Until his vote in favor of the foreign aid bill two years ago, Dirksen was regarded as being much farther right than he seems now, although he could at times be a maverick from the conservative cause. Since then he has cultivated the image of a statesmanlike, middle of the road Minority Leader, and backed it up with some key votes which brought him boundless praise. But Dirksen's support of Goldwater merely reaffirms the central fact of his political life when seen in the perspective of 30 years in Washington.

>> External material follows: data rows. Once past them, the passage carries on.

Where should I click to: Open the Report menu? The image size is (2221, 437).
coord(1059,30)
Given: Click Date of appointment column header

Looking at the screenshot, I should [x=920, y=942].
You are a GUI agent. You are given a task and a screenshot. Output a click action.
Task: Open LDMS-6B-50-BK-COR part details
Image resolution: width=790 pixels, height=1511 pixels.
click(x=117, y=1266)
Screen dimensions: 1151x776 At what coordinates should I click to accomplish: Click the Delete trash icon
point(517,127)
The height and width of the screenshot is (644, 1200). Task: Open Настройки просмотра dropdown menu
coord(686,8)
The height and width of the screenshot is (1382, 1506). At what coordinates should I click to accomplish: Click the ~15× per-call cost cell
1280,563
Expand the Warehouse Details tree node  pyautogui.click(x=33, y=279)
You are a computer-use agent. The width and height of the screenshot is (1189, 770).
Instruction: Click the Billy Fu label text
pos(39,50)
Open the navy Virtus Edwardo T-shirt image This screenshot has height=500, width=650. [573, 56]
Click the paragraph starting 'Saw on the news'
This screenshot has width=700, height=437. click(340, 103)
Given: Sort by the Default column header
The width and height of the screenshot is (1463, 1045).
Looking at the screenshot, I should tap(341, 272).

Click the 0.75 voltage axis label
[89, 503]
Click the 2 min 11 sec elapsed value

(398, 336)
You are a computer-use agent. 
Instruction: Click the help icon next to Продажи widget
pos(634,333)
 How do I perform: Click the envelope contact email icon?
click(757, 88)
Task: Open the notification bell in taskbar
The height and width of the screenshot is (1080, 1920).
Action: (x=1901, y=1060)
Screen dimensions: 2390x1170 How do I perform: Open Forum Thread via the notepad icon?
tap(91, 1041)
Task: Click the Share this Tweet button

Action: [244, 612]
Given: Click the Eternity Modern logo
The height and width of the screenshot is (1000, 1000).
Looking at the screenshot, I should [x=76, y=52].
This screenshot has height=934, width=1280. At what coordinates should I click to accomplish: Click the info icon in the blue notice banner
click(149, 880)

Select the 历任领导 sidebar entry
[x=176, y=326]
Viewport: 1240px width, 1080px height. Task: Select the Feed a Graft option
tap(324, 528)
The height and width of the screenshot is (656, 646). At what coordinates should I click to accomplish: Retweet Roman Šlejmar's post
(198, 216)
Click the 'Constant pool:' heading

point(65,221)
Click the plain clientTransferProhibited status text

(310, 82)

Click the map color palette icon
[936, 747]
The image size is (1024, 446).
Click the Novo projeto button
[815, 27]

Dirksen always waits until the last moment, tests the wind, builds suspense, and then throws his support to the seemingly popular side. If he is wrong (as in his opposition to the Marshall plan, federal housing, rural electrification, or even the test ban treaty) he doesn't stay wrong for very long.

The Time for Goldwater

Clearly Ev feels that the time for Goldwater is now and he would strengthen his own position within the party by supporting him. Moreover, his political philosophy isn't always so radically different from Goldwater's. Besides, Goldwater will do the most for the Republican party in the fall elections. One could not of course expect Ev Dirksen to stop playing politics. But his hypocrisy in boosting Goldwater after earning plaudits over civil rights is monumental.

It was also unnecessary. In a divided Republican party, Dirksen could have rested comfortably on the other side. By supporting a candidate who must rely heavily on placating the South, Dirksen is potentially threatening the very bill he helped to pass, is acting with a cynical disregard for an issue which deeply troubles his party and as little as two weeks ago seemed deeply to trouble him.